** Begin DATA SECTION **
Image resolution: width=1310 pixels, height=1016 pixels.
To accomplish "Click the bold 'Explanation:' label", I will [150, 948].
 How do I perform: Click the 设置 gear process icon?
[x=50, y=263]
** End DATA SECTION **
** Begin DATA SECTION **
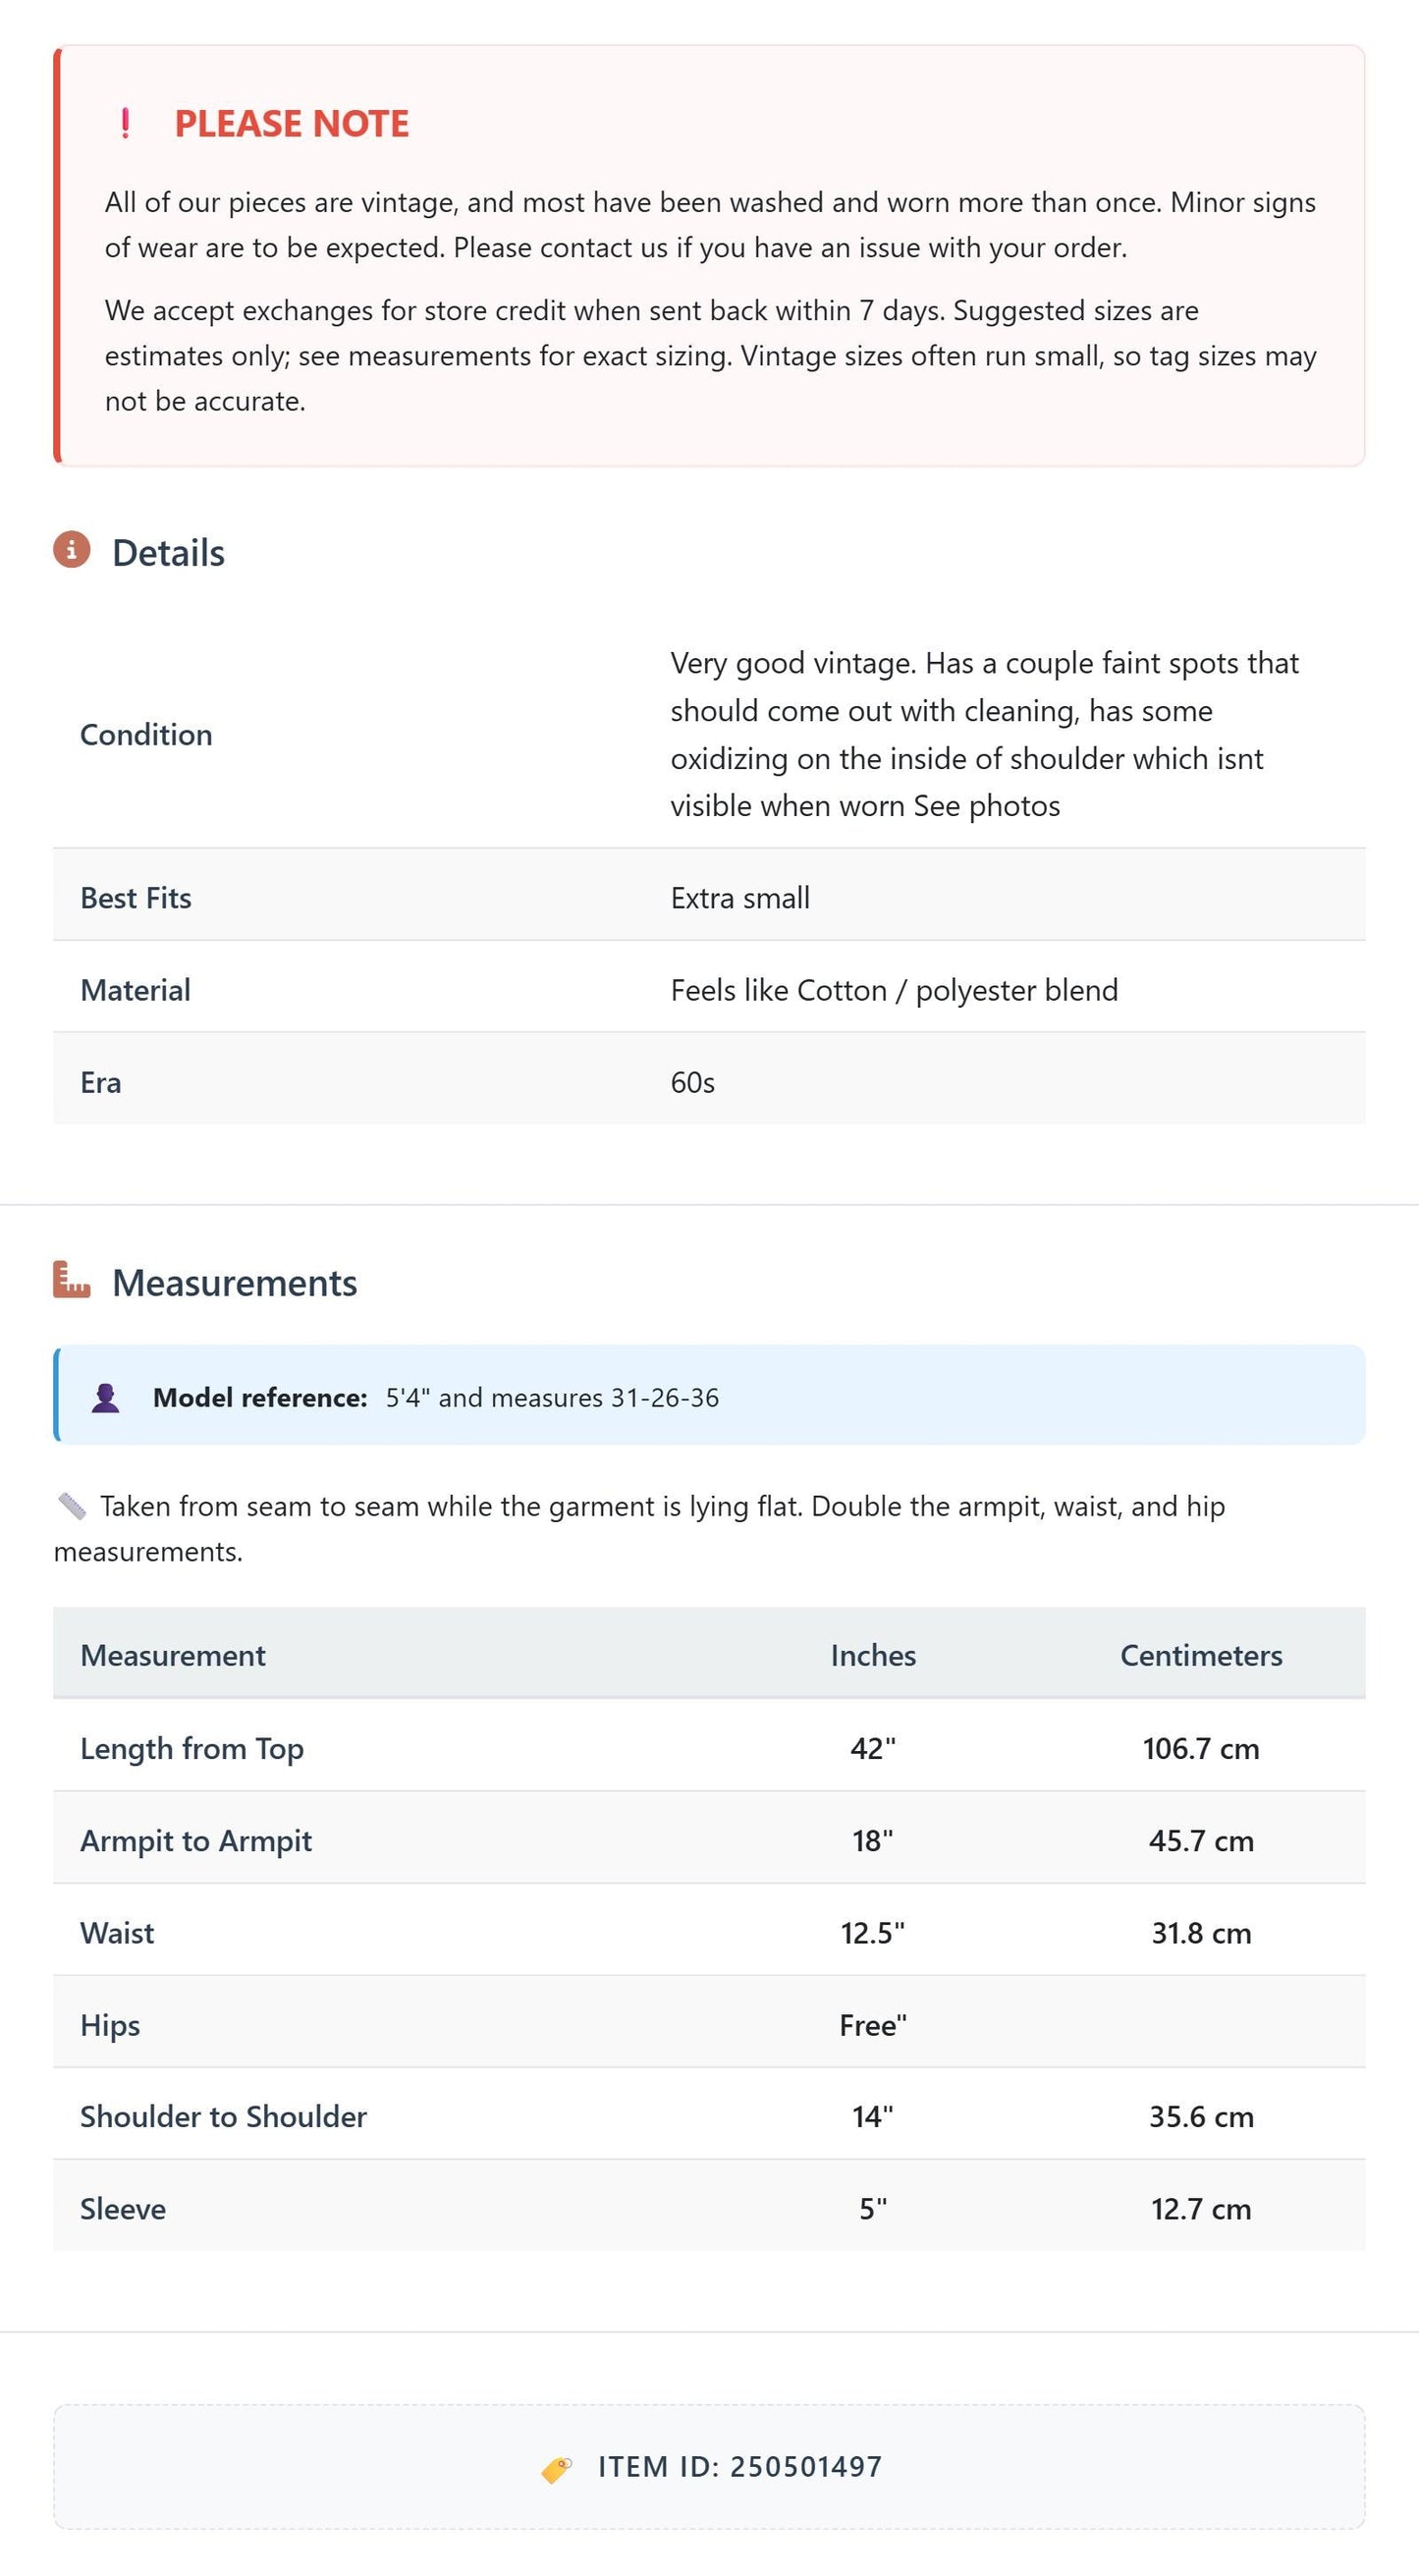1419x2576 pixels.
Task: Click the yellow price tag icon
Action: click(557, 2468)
** End DATA SECTION **
** Begin DATA SECTION **
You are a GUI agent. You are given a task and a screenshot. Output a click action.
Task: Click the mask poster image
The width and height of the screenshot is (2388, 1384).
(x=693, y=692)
** End DATA SECTION **
[INSTRUCTIONS FOR THE TASK] Scale the lines starting at the line containing "Image resolution: width=1310" and ending at the line containing "[x=50, y=263]", requests included, by multiplying every coordinate in the answers by 1.75 and rounding to whole numbers, with halves rounded up. Write out those lines alone with the other text unchanged.

[EXPECTED ANSWER]
Image resolution: width=1310 pixels, height=1016 pixels.
To accomplish "Click the bold 'Explanation:' label", I will [263, 1659].
 How do I perform: Click the 设置 gear process icon?
[x=88, y=460]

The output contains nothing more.